Неприязненное отношение, которое было ответом современников на экстравагантности Барбе д’Орвильи, усугублялось тем, что его литературно-критические статьи отличались острополемическим тоном и субъективностью позиции. К тому же полемика Барбе д’Орвильи приобретала иногда агрессивный характер, что, естественно, порождало в его адрес обиды, недоброжелательность и даже ненависть. Неудивительно, что отношения с собратьями по перу складывались далеко не идиллически. С некоторыми из тех, кто считал себя оскорбленным, ему удалось смягчить отношения, граничившие с враждебностью (с Т. Де Банвилем, Э. Гонкуром, И. Тэном, М.Ж. Эредиа), но В. Гюго, Г. Флобер, Э. Золя остались непримиримыми.

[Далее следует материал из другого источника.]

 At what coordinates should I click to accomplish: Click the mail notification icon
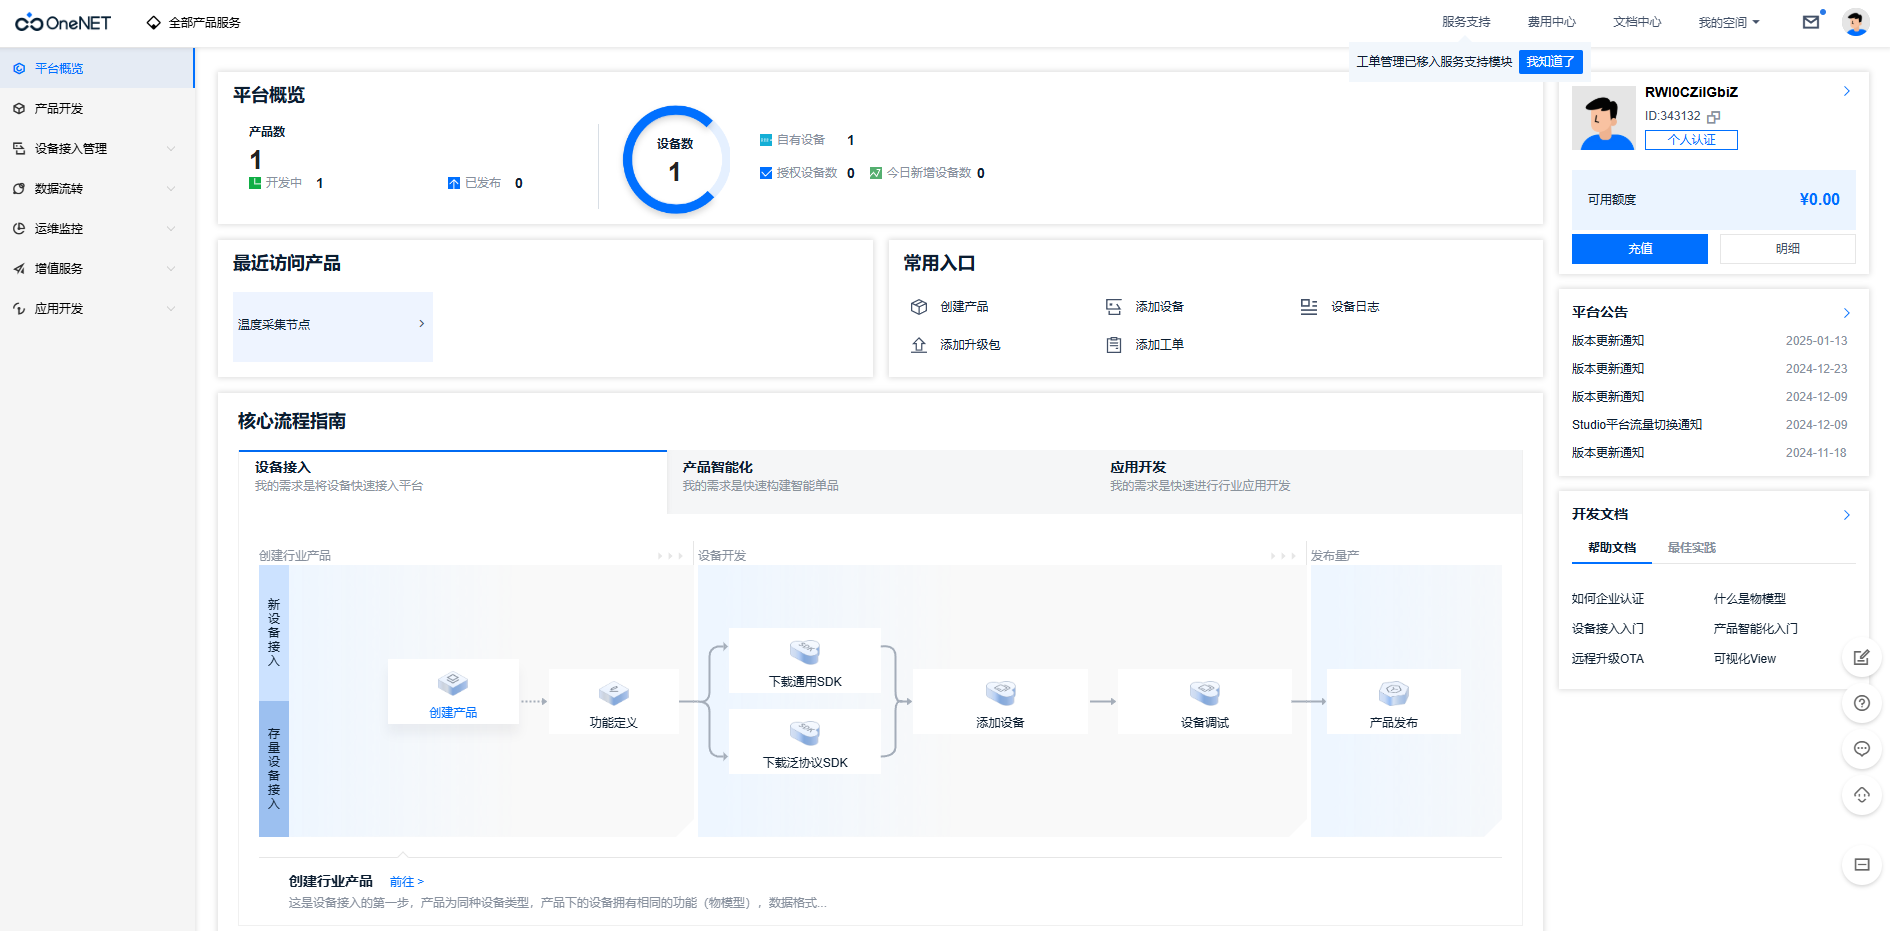1810,22
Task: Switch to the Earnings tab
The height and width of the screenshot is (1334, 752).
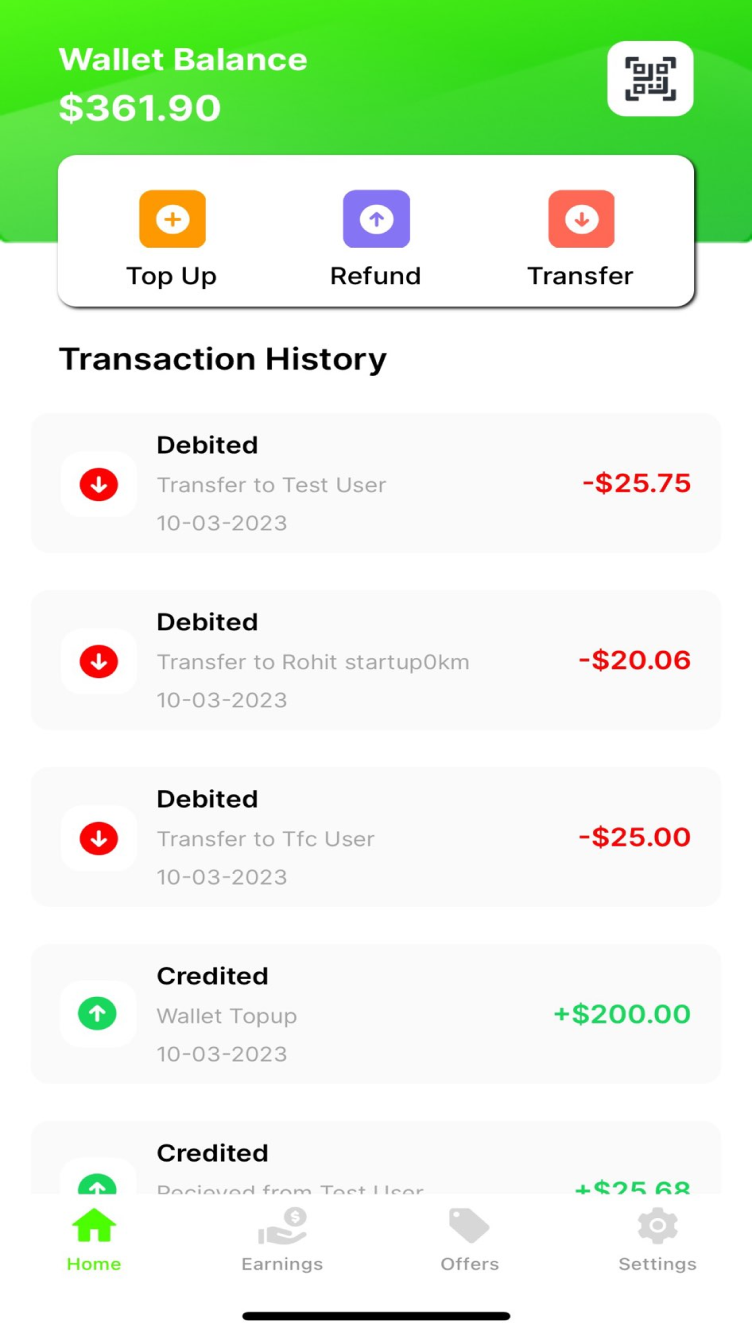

Барбе д’Орвильи был на тринадцать лет старше Бодлера, они познакомились в 1854-м, когда Бодлеру было тридцать три, и отношения оставались дружескими до самой смерти поэта. Бодлер восхищался Барбе, очень ценил общение с ним, живо интересовался его романами и очерками, был внимателен к его суждениям и оценкам собственных сочинений (в частности, Барбе д’Орвильи откликнулся на публикацию "Цветов зла" статьей, которая была отвергнута газетой "Le Pays", так как речь шла о "запрещенном" авторе, а затем вышла в составе брошюры "Оправдательные статьи, посвященные "Цветам зла" Шарля Бодлера"; позднее в газете "Le Pays" от 28 августа 1860 года была напечатана его статья об "Искусственном рае"). Если бы "Дьявольские повести" ("Les diaboliques", 1874) появились при жизни Бодлера, он скорее всего воспринял бы их как нечто близкое "Цветам зла", и такого рода сопоставление можно встретить у исследователей творчества Барбе д’Орвильи: один из них называет их "прозаической репликой к "Цветам зла"".
Бодлер цитирует Барбе д’Орвильи в "Новых заметках об Эдгаре По", уделяет ему строки в статье о "Госпоже Бовари" Флобера, посвящает ему стихотворение "Неожиданность" ("L’Imprévu", 1863) и, считая его своим другом, пишет ему письма, справляется о нем у других своих корреспондентов. С добрым юмором и явной симпатией он называет его Старым Шалопаем (Vieux Mauvаis Sujet), "человеком со странностями, умеющим внушить симпатию" ("cet homme vicieux qui sait se faire aimer"), "совершенным чудом" ("ce monstre parfait"). Его выражение "dandisme d’héroisme", по всей вероятности, проецировано тоже на Барбе, о котором Бодлер тут же вспоминает. Наконец, он называет Барбе первым среди писателей, с которыми можно общаться, понимать друг друга, скрашивая тем самым "ужас жизни" (в этом ряду Флобер, Сент-Бёв, Готье).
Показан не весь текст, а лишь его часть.